La dernière section, Subsister, comprend six chapitres qui traitent à la fois de la précarité et de la résilience du milieu culturel. Le premier s’appuie sur un sondage mené en novembre 2021 auprès d’organisations et de travailleurs autonomes du secteur des arts pour démontrer que ce milieu figure parmi les plus sévèrement touchés sur le plan économique et que les programmes gouvernementaux de soutien se révèlent largement inadaptés à sa situation et à ses besoins spécifiques. Le dossier de la philanthropie est abordé dans un autre chapitre qui examine l’émergence de nouvelles pratiques, notamment celle du billet solidaire. Les deux contributions suivantes traitent, d’une part, des défis rencontrés par une autrice face au maintien de relations Nord-Sud entre le Canada et le Pérou et, d’autre part, de ceux auxquels sont confrontés cinq enseignants des arts de la scène (musique, théâtre, cirque) contraints de poursuivre leur enseignement en mode virtuel et en l’absence de spectateurs. Une autrice s’intéresse ensuite à un important corpus de parodies de chansons québécoises portant sur la COVID, en examinant notamment la question de la légalité de cette pratique. Enfin, l’ouvrage se conclut en abordant la question de la fatigue numérique, qui est définie comme l’effet d’un usage intensif des écrans combiné à la mise en suspens de l’engagement, un phénomène susceptible d’influencer durablement la participation culturelle et sociale des personnes touchées.

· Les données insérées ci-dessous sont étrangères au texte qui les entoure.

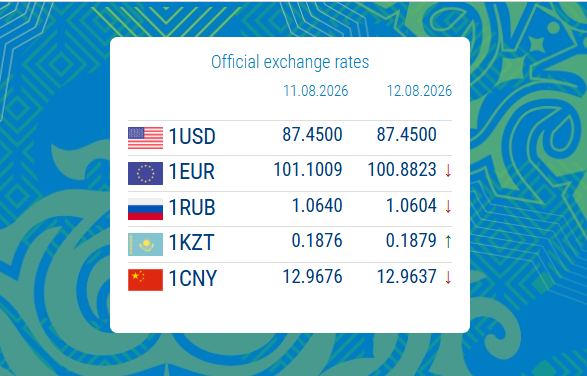
Task: Click the United States flag icon
Action: pyautogui.click(x=145, y=138)
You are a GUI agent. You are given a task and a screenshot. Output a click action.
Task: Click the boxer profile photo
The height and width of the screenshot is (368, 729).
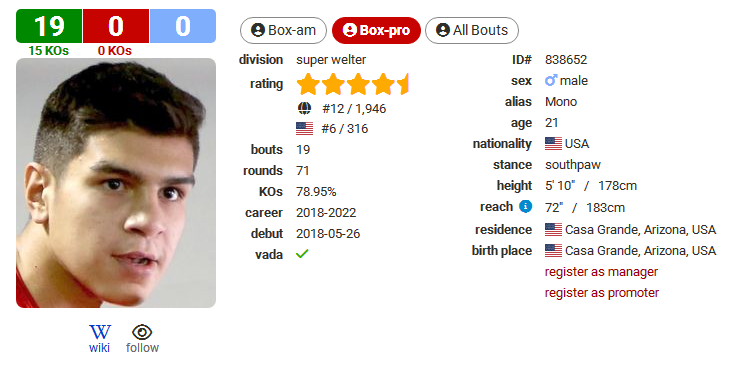click(x=116, y=183)
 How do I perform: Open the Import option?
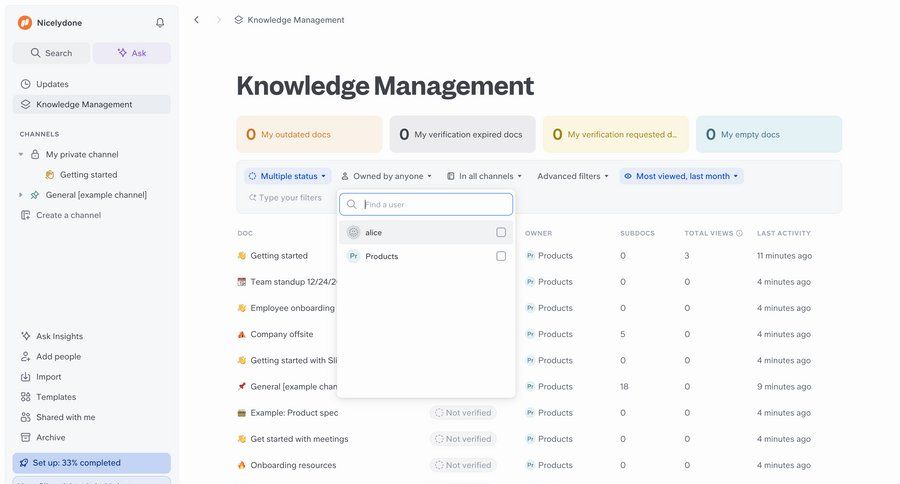coord(48,377)
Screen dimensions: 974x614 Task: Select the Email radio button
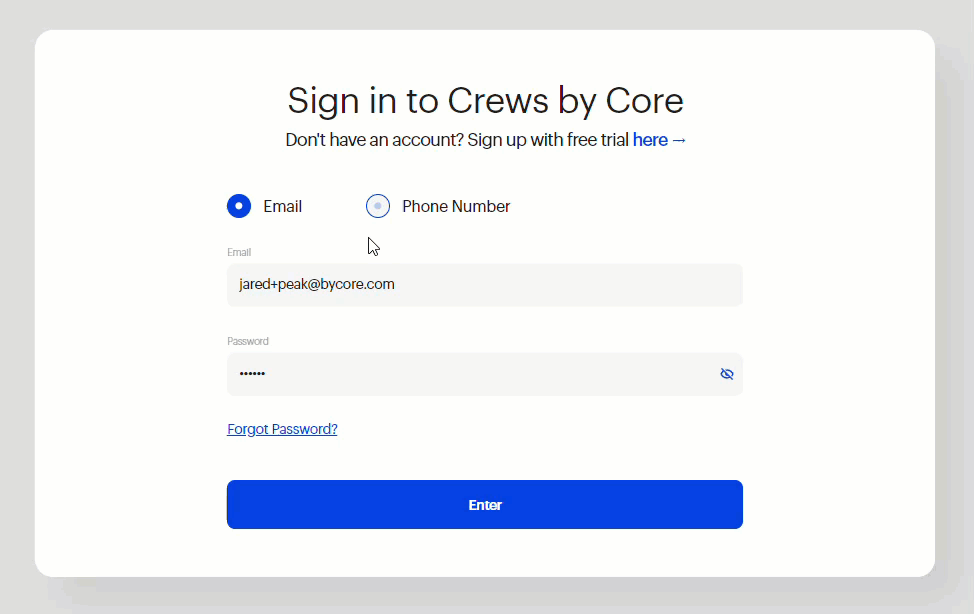point(239,206)
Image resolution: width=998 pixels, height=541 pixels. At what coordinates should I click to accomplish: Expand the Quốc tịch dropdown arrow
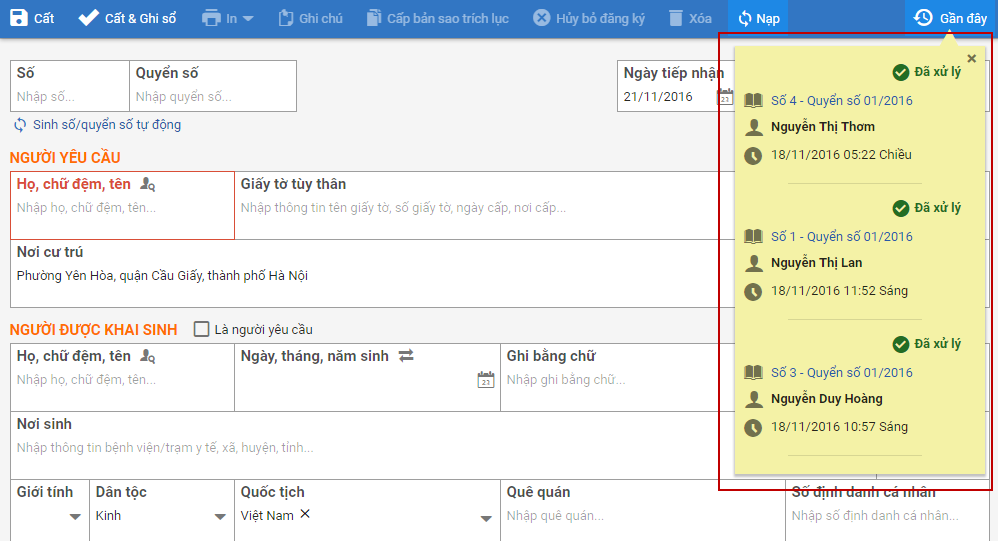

Dans son ensemble, l’ouvrage constitue une contribution importante à la documentation de la pandémie et à la compréhension de ses effets sur le milieu culturel québécois. À la fois archive, témoignage et analyse, il met en évidence les tensions, les disparités et la créativité qui ont marqué la période 2020–23. Plutôt que d’être conçu pour une lecture linéaire, il se consulte comme outil documentaire utile à celles et ceux qui recherchent des informations sur des secteurs ou problématiques spécifiques. La répétition de la trame chronologique dans plusieurs chapitres n’y constitue pas un défaut, chaque texte restant autonome. De même, l’hétérogénéité des contributions, certaines adoptant un ton personnel et descriptif, d’autres offrant des analyses plus systématiques, ne nuit pas à la cohérence de l’ensemble. Si plusieurs textes soulignent qu’il est encore trop tôt pour mesurer pleinement les impacts de la pandémie, cette impression de récit suspendu se révèle cependant une force : elle ouvre des pistes de réflexion et pose des questions dont les réponses restent à construire. En définitive, ce collectif s’impose comme une référence précieuse et un point de départ essentiel pour les chercheurs et professionnels qui, dans les années à venir, étudieront les répercussions durables de la pandémie sur la vie culturelle québécoise.